O caso gira em torno de um vídeo promocional divulgado pela Havan, que exibia um produto, seu preço e direcionava os consumidores a um link de compra. Paulo Vieira argumentou que a veiculação de sua voz para fins comerciais, sem consentimento, violou seus direitos de personalidade e desvalorizou seu trabalho, que tem como instrumentos principais sua voz e imagem, frequentemente utilizadas em campanhas publicitárias mediante contratação e pagamento.

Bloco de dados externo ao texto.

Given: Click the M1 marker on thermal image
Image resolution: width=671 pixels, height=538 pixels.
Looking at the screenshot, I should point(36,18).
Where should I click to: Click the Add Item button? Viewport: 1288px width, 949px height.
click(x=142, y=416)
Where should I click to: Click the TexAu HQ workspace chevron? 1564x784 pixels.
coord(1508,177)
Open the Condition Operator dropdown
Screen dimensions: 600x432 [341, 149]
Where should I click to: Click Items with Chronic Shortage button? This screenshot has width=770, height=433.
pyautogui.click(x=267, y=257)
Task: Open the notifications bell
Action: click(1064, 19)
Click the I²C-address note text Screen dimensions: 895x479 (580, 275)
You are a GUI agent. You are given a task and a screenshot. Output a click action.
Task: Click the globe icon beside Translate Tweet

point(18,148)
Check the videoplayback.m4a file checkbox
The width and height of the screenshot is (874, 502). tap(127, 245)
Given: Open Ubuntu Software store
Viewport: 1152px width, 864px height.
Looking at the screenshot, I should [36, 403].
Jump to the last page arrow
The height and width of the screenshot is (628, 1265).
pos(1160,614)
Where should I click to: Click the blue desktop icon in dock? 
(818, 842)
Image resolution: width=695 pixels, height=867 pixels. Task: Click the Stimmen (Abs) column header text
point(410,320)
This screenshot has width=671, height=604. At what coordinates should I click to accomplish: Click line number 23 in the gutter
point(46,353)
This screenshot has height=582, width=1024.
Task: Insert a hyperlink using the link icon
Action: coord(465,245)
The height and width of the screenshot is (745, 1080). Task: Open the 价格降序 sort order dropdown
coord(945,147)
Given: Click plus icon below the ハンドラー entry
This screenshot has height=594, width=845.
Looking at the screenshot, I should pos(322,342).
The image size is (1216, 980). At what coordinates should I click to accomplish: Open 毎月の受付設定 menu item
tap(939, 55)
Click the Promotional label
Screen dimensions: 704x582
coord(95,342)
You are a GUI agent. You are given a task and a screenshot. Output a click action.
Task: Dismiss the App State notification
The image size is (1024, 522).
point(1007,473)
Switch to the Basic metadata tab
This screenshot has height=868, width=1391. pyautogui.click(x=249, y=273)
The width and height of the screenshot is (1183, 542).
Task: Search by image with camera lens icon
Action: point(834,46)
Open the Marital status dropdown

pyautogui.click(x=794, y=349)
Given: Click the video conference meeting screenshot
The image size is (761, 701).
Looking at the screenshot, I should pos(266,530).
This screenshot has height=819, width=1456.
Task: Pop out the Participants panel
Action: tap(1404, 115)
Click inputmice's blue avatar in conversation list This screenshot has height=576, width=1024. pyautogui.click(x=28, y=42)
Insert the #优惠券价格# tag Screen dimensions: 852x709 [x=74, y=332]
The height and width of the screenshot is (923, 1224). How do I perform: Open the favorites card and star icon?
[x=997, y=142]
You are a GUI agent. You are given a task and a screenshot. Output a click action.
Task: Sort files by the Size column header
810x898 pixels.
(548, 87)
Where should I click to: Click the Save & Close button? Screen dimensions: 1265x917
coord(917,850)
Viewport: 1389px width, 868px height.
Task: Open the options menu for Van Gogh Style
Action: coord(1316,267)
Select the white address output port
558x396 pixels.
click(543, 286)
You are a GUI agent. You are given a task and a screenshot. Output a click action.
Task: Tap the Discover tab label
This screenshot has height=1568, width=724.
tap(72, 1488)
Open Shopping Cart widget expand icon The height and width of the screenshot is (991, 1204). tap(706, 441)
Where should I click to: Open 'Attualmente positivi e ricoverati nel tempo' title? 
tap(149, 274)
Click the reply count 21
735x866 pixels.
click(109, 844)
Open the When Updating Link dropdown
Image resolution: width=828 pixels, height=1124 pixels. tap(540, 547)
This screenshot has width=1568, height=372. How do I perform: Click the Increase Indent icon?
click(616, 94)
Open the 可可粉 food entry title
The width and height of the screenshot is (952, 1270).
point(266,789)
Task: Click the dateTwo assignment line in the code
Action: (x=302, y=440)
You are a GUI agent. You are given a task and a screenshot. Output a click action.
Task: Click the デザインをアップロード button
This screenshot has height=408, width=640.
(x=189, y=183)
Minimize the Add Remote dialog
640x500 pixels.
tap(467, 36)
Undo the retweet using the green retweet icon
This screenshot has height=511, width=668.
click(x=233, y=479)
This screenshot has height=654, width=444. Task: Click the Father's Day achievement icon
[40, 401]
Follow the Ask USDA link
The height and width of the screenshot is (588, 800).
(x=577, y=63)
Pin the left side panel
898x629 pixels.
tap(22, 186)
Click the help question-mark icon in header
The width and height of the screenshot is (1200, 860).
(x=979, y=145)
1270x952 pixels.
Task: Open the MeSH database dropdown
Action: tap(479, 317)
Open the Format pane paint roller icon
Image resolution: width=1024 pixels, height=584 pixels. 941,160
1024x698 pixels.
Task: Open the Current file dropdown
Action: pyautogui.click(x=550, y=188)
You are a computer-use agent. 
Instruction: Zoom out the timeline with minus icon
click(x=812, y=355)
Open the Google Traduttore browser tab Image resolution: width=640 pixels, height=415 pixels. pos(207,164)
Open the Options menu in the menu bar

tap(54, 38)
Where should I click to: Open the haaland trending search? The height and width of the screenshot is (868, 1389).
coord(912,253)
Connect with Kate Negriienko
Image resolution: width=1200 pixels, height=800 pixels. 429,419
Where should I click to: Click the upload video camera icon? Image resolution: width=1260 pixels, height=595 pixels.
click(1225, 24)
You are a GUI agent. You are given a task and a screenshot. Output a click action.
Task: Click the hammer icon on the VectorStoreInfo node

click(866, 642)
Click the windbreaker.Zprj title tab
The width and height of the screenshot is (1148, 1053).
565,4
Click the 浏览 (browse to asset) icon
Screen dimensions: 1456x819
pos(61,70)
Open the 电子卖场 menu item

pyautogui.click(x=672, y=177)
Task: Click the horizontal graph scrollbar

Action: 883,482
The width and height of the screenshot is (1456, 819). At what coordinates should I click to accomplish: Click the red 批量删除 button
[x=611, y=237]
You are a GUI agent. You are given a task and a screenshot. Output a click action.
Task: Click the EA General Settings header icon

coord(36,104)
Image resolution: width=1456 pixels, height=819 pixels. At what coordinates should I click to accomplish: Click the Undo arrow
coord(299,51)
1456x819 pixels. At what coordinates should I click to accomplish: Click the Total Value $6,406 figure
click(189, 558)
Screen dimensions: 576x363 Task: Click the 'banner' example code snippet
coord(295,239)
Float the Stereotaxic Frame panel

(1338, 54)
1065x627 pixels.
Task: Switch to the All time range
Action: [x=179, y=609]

A juíza Renata Barros, responsável pela análise do caso, concluiu que a Havan obteve vantagem econômica ao associar a voz de um artista de renome nacional à divulgação de um de seus produtos, sem a devida contraprestação. A magistrada ressaltou que essa prática não apenas infringe os direitos individuais do humorista, mas também configura concorrência desleal em relação a empresas que remuneram corretamente os profissionais por suas participações em ações de marketing.
Em sua defesa, a Havan tentou alegar que Paulo Vieira não teria legitimidade para ajuizar a ação, argumentando que o áudio utilizado pertencia a um programa da TV Globo, detentora dos direitos autorais. No entanto, essa tese foi refutada pela Justiça. A juíza esclareceu que a questão central não era a propriedade do conteúdo televisivo, mas sim o uso não autorizado da voz do artista para fins comerciais, um direito inerente a profissionais que utilizam sua imagem e voz como ferramentas de trabalho.
A decisão enfatiza que artistas têm o direito de escolher as marcas com as quais desejam associar sua identidade e de serem devidamente compensados por essa associação. Embora Paulo Vieira tenha solicitado uma indenização de R$ 300 mil, o valor final de R$ 15 mil foi estabelecido considerando o porte econômico da Havan, a notória visibilidade do humorista e o caráter comercial da publicidade. A magistrada também levou em conta que o conteúdo não era ofensivo e que a propaganda foi retirada do ar após determinação judicial liminar.
É importante ressaltar que a decisão ainda não é definitiva e a Havan pode apresentar recurso contra a sentença.